Optimization of culture conditions for the production and activity of recombinant xylanase from microalgal platform

Abstract

Xylanases are enzymes responsible for the hydrolysis of the heteropolymer xylan. They have wide applications ranging from the bakery, animal husbandry, and textile to pulp and paper industry and biofuel productions. Recombinant xylanase production has been previously reported from different hosts such as bacteria and yeast. Microalgae offer a safe and cost-effective photosynthetic platform for producing recombinant proteins, including therapeutics and industrial enzymes. In this study, we optimized the production of recombinant xylanase expressed and secreted from the green alga, Chlamydomonas reinhardtii.
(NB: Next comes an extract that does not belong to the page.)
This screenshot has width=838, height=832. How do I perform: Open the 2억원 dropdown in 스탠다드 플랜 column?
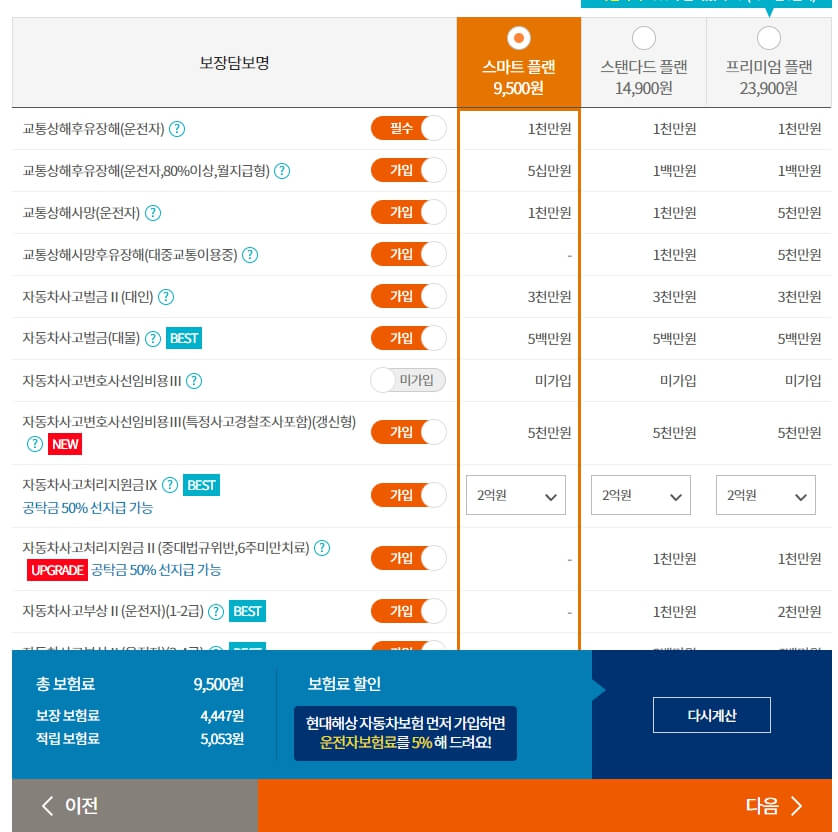pyautogui.click(x=640, y=495)
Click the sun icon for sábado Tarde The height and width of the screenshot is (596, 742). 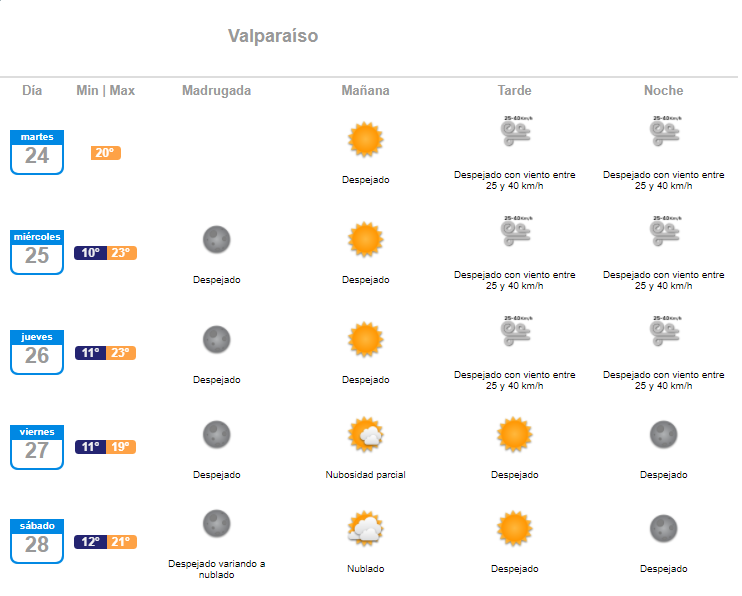(515, 527)
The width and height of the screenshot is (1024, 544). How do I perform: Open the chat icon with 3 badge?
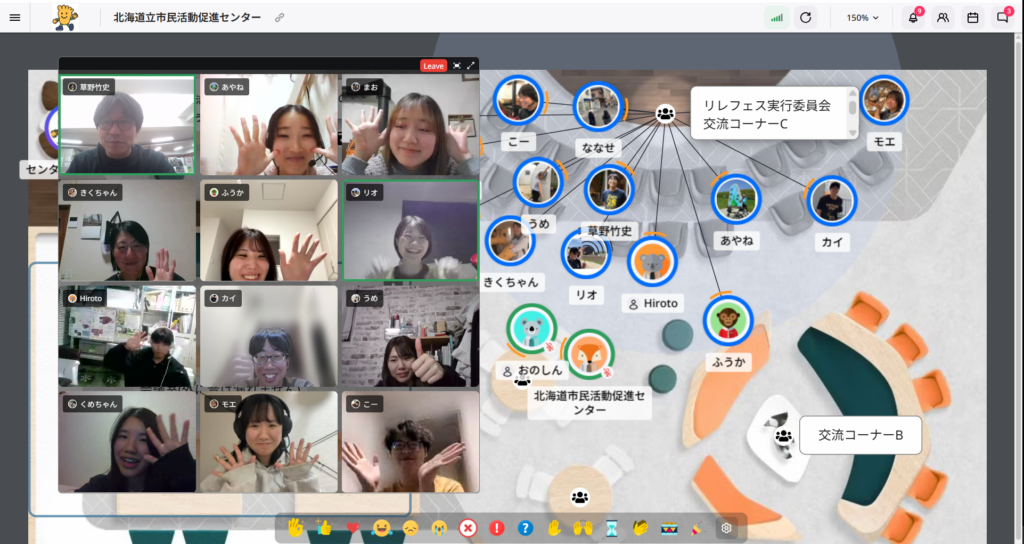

The growth of the culture was optimized using response surface methodology (RSM) based on central composite design (CCD), with two numeric (culture incubation time and agitation rate) and one categoric (light intensity) factors. The optimum biomass concentration was obtained as 0.71 mg/mL from the CCD values. In addition, bubble column photobioreactors were set and compared for the culture growth, the protein concentration, and the enzyme activity under different light intensities and air flows. Increasing the aeration rate from 1 vvm to 2 vvm resulted in improved enzyme activity from 5330.5 U/g to 6277.7 U/g under 3500 lux illumination on the 3rd day of the culture. This study may lead to the further large-scale production of xylanase with high enzyme activity and reveal the advantage of the microalgae as a sustainable platform.